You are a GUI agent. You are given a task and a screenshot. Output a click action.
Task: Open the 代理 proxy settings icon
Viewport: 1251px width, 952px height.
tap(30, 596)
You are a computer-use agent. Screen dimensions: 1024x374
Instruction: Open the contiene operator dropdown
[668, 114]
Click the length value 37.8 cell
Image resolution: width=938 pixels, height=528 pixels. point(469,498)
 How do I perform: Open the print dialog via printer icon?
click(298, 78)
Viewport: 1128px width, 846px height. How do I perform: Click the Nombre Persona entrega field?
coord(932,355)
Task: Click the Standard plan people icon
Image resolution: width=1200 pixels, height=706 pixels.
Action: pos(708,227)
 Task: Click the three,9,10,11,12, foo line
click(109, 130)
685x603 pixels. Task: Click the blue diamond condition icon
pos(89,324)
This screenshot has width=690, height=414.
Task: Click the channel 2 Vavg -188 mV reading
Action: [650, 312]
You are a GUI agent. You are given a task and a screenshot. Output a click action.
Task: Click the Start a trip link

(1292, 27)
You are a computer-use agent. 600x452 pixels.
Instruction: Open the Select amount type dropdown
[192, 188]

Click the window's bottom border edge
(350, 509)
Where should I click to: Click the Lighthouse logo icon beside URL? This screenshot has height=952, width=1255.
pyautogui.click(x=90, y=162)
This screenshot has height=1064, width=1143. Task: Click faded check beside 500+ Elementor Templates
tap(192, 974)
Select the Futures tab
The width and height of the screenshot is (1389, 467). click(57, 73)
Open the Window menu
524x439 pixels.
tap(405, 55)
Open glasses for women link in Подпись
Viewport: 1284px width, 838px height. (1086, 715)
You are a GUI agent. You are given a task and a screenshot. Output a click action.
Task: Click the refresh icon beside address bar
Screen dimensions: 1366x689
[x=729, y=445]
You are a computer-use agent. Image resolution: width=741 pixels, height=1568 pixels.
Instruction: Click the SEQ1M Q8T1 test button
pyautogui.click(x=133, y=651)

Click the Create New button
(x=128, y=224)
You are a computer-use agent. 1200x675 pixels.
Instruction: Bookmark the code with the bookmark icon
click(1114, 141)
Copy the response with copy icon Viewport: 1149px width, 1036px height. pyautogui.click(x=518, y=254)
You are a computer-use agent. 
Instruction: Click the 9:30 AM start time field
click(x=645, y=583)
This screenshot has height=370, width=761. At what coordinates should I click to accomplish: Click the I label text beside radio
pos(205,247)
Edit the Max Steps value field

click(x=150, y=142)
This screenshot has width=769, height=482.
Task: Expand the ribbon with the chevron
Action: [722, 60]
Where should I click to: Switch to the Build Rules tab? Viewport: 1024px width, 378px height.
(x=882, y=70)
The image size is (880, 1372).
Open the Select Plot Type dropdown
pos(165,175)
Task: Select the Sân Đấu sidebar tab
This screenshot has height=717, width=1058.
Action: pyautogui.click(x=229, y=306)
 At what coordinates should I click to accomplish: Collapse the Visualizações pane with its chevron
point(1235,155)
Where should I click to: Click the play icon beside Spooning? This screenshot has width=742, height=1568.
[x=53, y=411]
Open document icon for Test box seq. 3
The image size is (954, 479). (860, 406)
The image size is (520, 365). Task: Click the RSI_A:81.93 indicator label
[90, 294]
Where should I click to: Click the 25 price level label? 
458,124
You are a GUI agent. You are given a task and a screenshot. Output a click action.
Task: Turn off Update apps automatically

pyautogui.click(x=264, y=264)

* _PROBLEM DETAILS_: Copy every entry above word for word, with no change to any line.

* _RESPONSE BELOW_:
You are a GUI agent. You are given a task and a screenshot. Output a click action.
Task: Open the 代理 proxy settings icon
Viewport: 1251px width, 952px height.
tap(30, 596)
You are a computer-use agent. Screen dimensions: 1024x374
Instruction: Open the contiene operator dropdown
[668, 114]
Click the length value 37.8 cell
Image resolution: width=938 pixels, height=528 pixels. point(469,498)
 How do I perform: Open the print dialog via printer icon?
click(298, 78)
Viewport: 1128px width, 846px height. How do I perform: Click the Nombre Persona entrega field?
coord(932,355)
Task: Click the Standard plan people icon
Image resolution: width=1200 pixels, height=706 pixels.
Action: pos(708,227)
 Task: Click the three,9,10,11,12, foo line
click(109, 130)
685x603 pixels. Task: Click the blue diamond condition icon
pos(89,324)
This screenshot has width=690, height=414.
Task: Click the channel 2 Vavg -188 mV reading
Action: [650, 312]
You are a GUI agent. You are given a task and a screenshot. Output a click action.
Task: Click the Start a trip link

(1292, 27)
You are a computer-use agent. 600x452 pixels.
Instruction: Open the Select amount type dropdown
[192, 188]

Click the window's bottom border edge
(350, 509)
Where should I click to: Click the Lighthouse logo icon beside URL? This screenshot has height=952, width=1255.
pyautogui.click(x=90, y=162)
This screenshot has height=1064, width=1143. Task: Click faded check beside 500+ Elementor Templates
tap(192, 974)
Select the Futures tab
The width and height of the screenshot is (1389, 467). click(57, 73)
Open the Window menu
524x439 pixels.
tap(405, 55)
Open glasses for women link in Подпись
Viewport: 1284px width, 838px height. (1086, 715)
You are a GUI agent. You are given a task and a screenshot. Output a click action.
Task: Click the refresh icon beside address bar
Screen dimensions: 1366x689
[x=729, y=445]
You are a computer-use agent. Image resolution: width=741 pixels, height=1568 pixels.
Instruction: Click the SEQ1M Q8T1 test button
pyautogui.click(x=133, y=651)

Click the Create New button
(x=128, y=224)
You are a computer-use agent. 1200x675 pixels.
Instruction: Bookmark the code with the bookmark icon
click(1114, 141)
Copy the response with copy icon Viewport: 1149px width, 1036px height. pyautogui.click(x=518, y=254)
You are a computer-use agent. 
Instruction: Click the 9:30 AM start time field
click(x=645, y=583)
This screenshot has height=370, width=761. At what coordinates should I click to accomplish: Click the I label text beside radio
pos(205,247)
Edit the Max Steps value field

click(x=150, y=142)
This screenshot has width=769, height=482.
Task: Expand the ribbon with the chevron
Action: [722, 60]
Where should I click to: Switch to the Build Rules tab? Viewport: 1024px width, 378px height.
(x=882, y=70)
The image size is (880, 1372).
Open the Select Plot Type dropdown
pos(165,175)
Task: Select the Sân Đấu sidebar tab
This screenshot has height=717, width=1058.
Action: pyautogui.click(x=229, y=306)
 At what coordinates should I click to accomplish: Collapse the Visualizações pane with its chevron
point(1235,155)
Where should I click to: Click the play icon beside Spooning? This screenshot has width=742, height=1568.
[x=53, y=411]
Open document icon for Test box seq. 3
The image size is (954, 479). (860, 406)
The image size is (520, 365). Task: Click the RSI_A:81.93 indicator label
[90, 294]
Where should I click to: Click the 25 price level label? 
458,124
You are a GUI agent. You are given a task and a screenshot. Output a click action.
Task: Turn off Update apps automatically

pyautogui.click(x=264, y=264)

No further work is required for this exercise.